I’ll be starting on Verzenios (abemaciclib) next month. I’d be really grateful if anyone taking it could share their experience of side effects - thanks!
Hi, I totally agree, I am still trying to come to terms with being told I am high risk, was in shock for days...... it took my Team 6 MTHS to tell me & then it was me joining the dots, I think between the surgeon & oncologist they dropped the ball & thought I knew ! I will be working with a cancer psychologist to help me get into a mind set to live a normal life without constantly worrying
The drugs are a bonus but do keep you trapped in the world of hospitals & cancer treatment
It can be hard to stay positive after all we have been through but we have to think that most women don't get a reoccurrence. In the trails for the drug the high risk group went from 89 % to 92 % no reoccurrence in 2 years, even though labelled 'high risk ' so that's still good odds.
Plus it says women had chemo and/or radiotherapy in the trials so if you've had both that must be an advantage
I was never told I was high risk by anyone but worked it out myself and have badgered them since I heard about this drug. I will try everything there is as my cancer was huge and most of it was hidden from mammogram and ultrasound scan in dense breast tissue x
I had a low oncotype test score & no chemo, so thought the risk was low, I wasn't told tumor size was an issue too. 10cm, like you very well hidden, which still amazes me.

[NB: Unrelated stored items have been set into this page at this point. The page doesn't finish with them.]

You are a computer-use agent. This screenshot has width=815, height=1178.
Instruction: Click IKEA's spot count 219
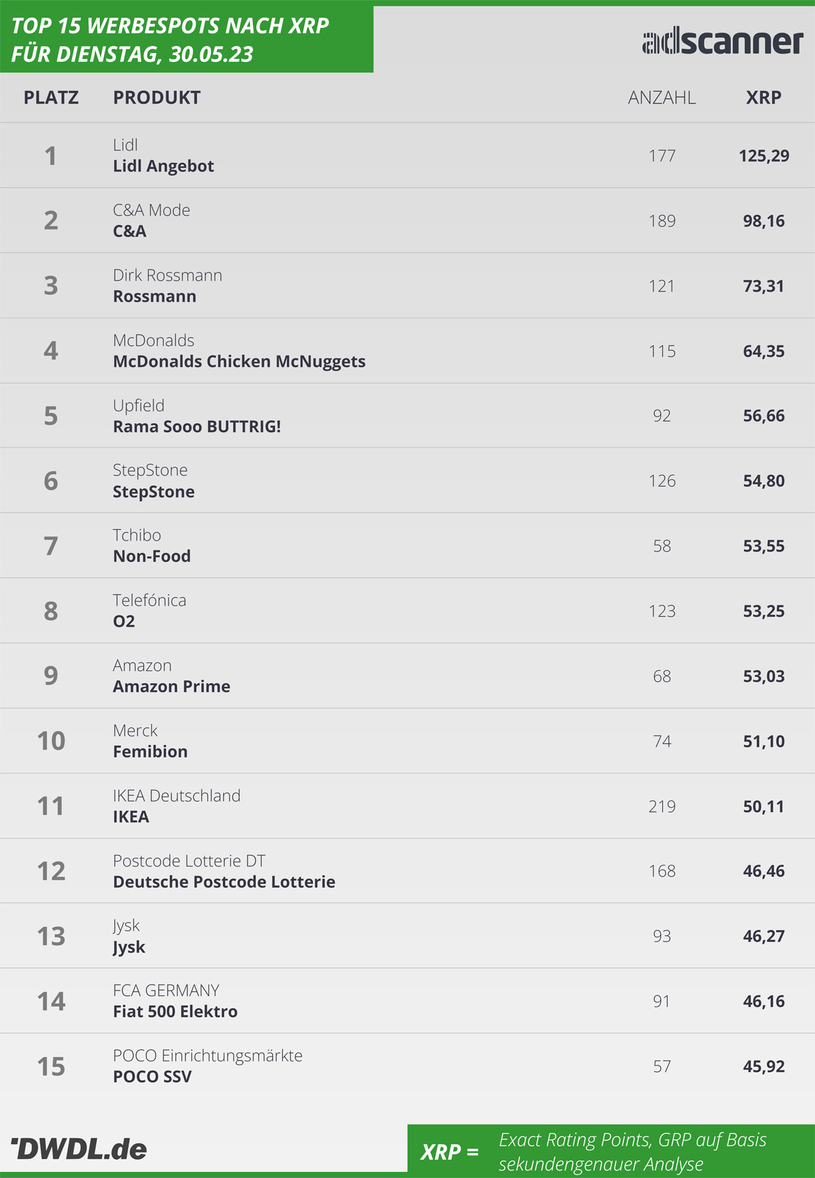point(662,806)
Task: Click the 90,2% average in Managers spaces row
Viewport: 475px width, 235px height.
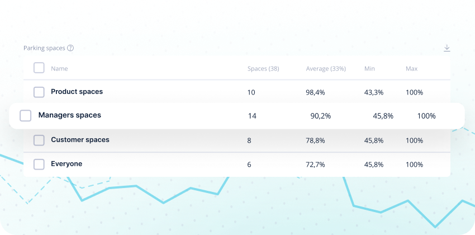Action: (x=321, y=116)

I have been on this for about 6 weeks, also just finishing 15 rounds of radiotherapy. I have had and still having diarrhea but take Imodium which helps. I have been working around appointments and coping. Sleep is not great but again coping! I have fortnightly blood tests with regular calls from my care team. If I can be of anymore help let me know
C&VUHB. No I have not started any Hormone meds yet as I have been told that this will happen after the 15 sessions of Radiotherapy which start later this week. Yes I have gone through the menopause last year. I am going to email my Consultant today to seek more clarity on timelines. I am high risk and fit the criteria for Abemaciclib. I am really sorry you have been chasing this for so long. So have you actually now been given a date when you will start on this drug?
hi I've been told to get dental check up as this drug can cause jaw issues, trouble is my regular dentist nearest appt is ......May 2023!!!! I have called and begged and they have now moved to end of October. so stressy. Guess I will prob need dental work as haven't been for ages, hoping won't delay getting started. also I know we have to have regular blood tests , think onco said every two weeks for 2 months, then it gets less often , i know this is going to be a nightmare trying to book in at my gp and I live long distance from hospital....wonder if all trusts are advising the same for blood tests? my next onco face to face appt is 10 Oct. hopefully more clarity then
Hi all. I think I may be asking a daft question after reading this thread, but has anyone been offered this but decided against it because of the side effects? I’m on the fence and going round in circles. I’ve had a lumpectomy, chemo and currently coming to the end if radio.
My oncologist did my predict score with me and it’s around 11. The score for this new drug isn’t known yet but he guessed it would be around 5 or maybe 6 which would bring me down to around 5 or 6.
I don’t like the idea of remaining immune compromised for a further 2 years nor some of the more common side effects, not diarrhoea particularly more the potentially life threatening ones. Could be swapping one life threading illness with another?
I’m thinking I am currently around 11%. Chance of recurrence but if there is more than a 1 in 10 chance of side effects which include potential life threatening ones then I’m not sure my odds improve overall?
It could be I have this all wrong and I should jump at the chance to take it. Did anyone else worry before deciding?
I took it for the first month side effects not too bad but my white cells dropped off. Onco said this was unusual. ? I'm having a break then going back on it at a lower dose . They do monitor your bloods every two weeks at first then less often when you've been on it a while
I know what you mean I don't want to be immunocompromised either but having had my first follow up mammogram today I wound up sufficiently to go back on it.
Maybe give it a try you could always stop it if you find the side effects are too much.